**Your instructions**
Extract every entry word for word. Skip the pictures.

═════ Material for this task

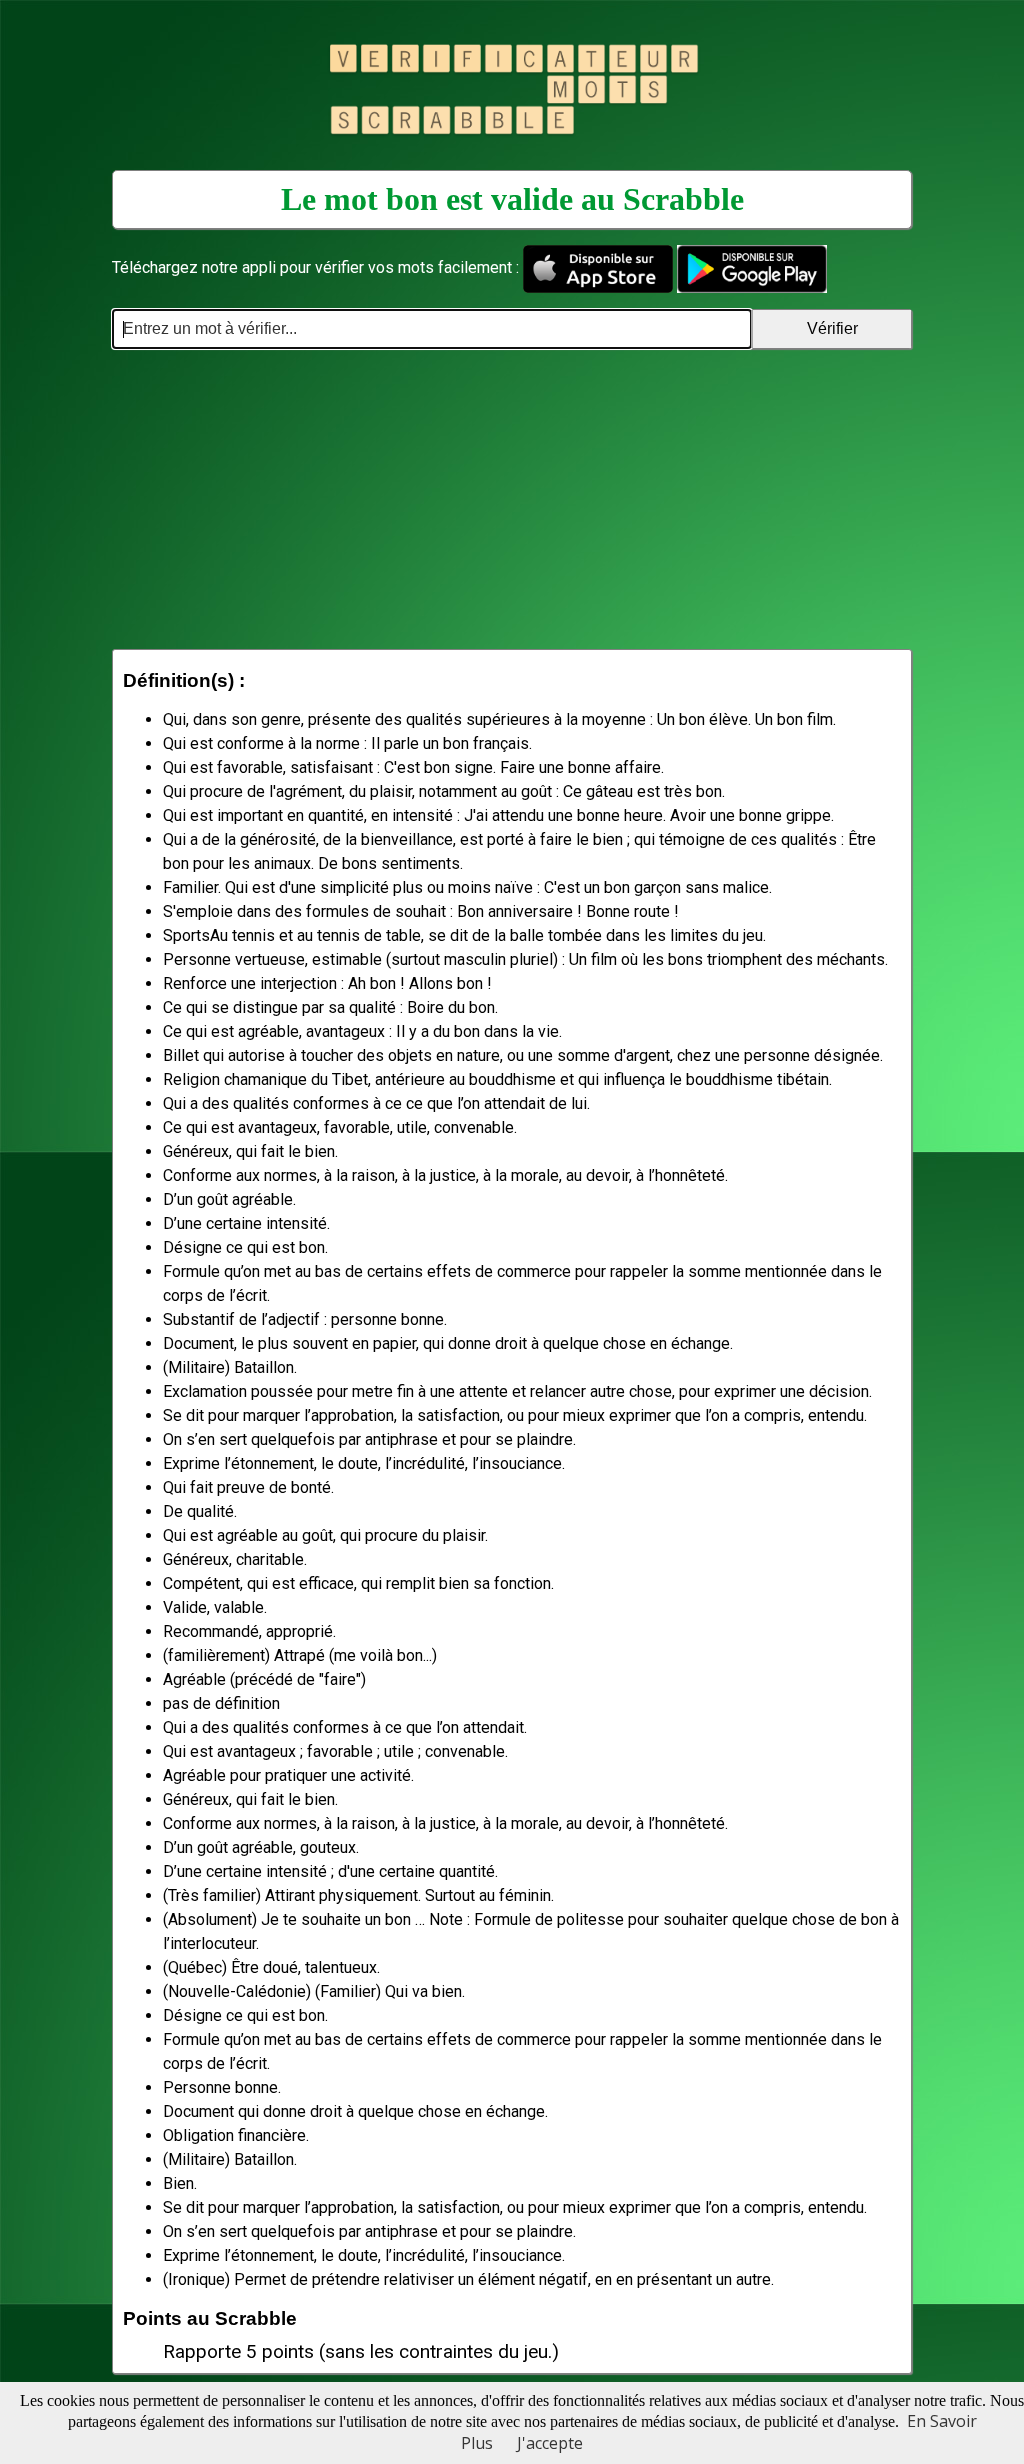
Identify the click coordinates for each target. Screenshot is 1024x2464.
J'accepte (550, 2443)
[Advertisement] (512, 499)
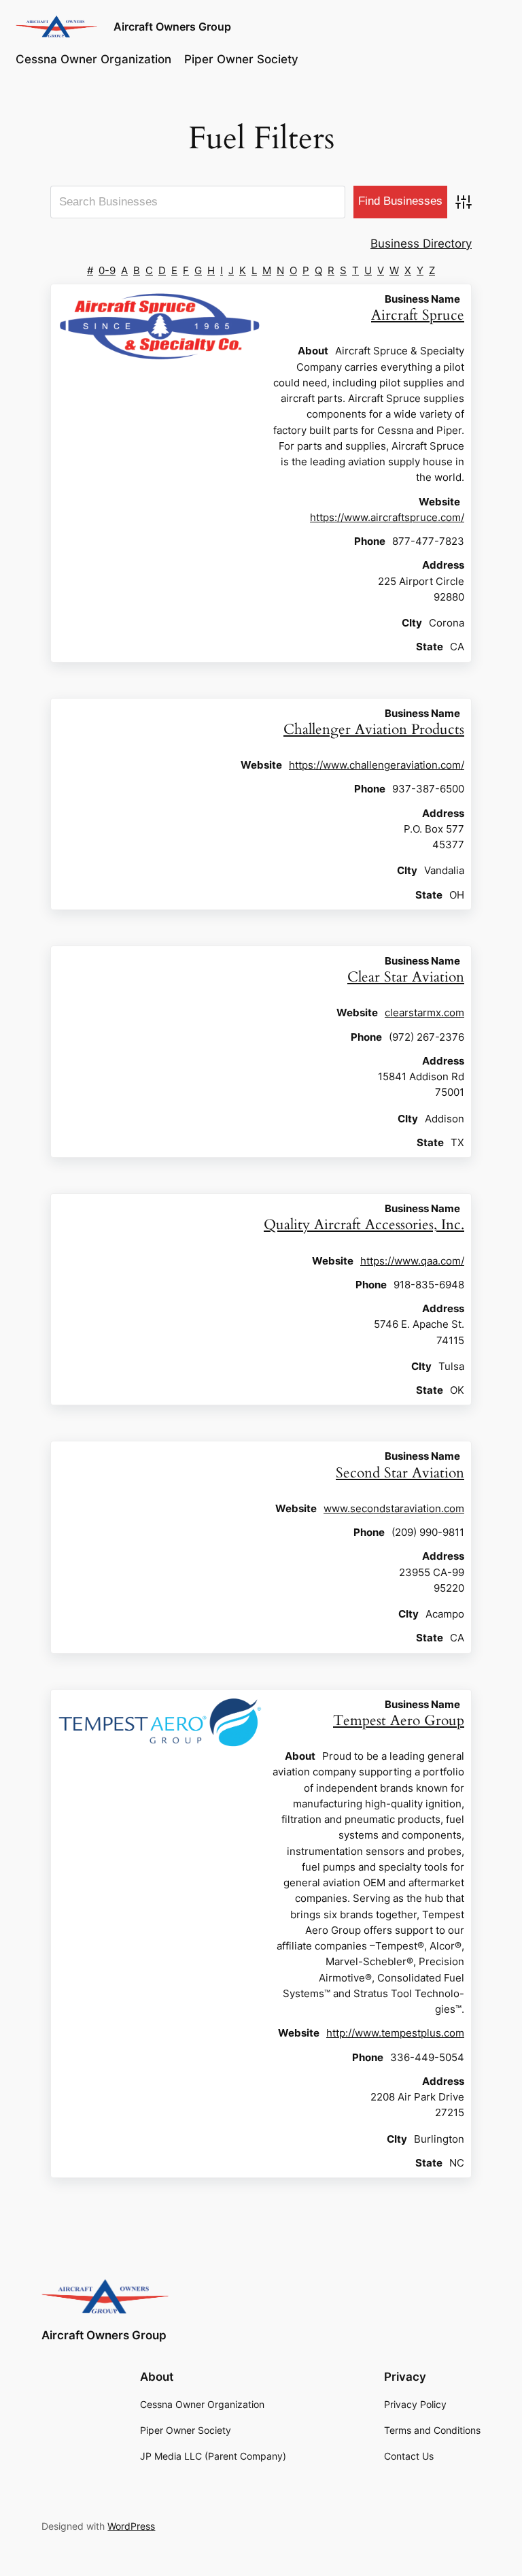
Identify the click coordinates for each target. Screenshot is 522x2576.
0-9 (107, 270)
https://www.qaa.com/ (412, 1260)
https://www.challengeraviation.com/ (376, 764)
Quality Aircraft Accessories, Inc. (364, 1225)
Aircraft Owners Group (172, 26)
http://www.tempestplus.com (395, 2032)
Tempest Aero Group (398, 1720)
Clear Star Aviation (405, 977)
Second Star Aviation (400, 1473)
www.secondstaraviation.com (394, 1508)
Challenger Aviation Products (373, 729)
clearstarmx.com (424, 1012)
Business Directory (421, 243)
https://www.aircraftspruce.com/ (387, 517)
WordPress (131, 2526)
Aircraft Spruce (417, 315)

══════════

**Response area**
Identify the click coordinates for each target. Screenshot is 1024x2464.
J'accepte (550, 2443)
[Advertisement] (512, 499)
Identify the click coordinates for each target. Screenshot is 522x2576.
0-9 (107, 270)
https://www.qaa.com/ (412, 1260)
https://www.challengeraviation.com/ (376, 764)
Quality Aircraft Accessories, Inc. (364, 1225)
Aircraft Owners Group (172, 26)
http://www.tempestplus.com (395, 2032)
Tempest Aero Group (398, 1720)
Clear Star Aviation (405, 977)
Second Star Aviation (400, 1473)
www.secondstaraviation.com (394, 1508)
Challenger Aviation Products (373, 729)
clearstarmx.com (424, 1012)
Business Directory (421, 243)
https://www.aircraftspruce.com/ (387, 517)
WordPress (131, 2526)
Aircraft Spruce (417, 315)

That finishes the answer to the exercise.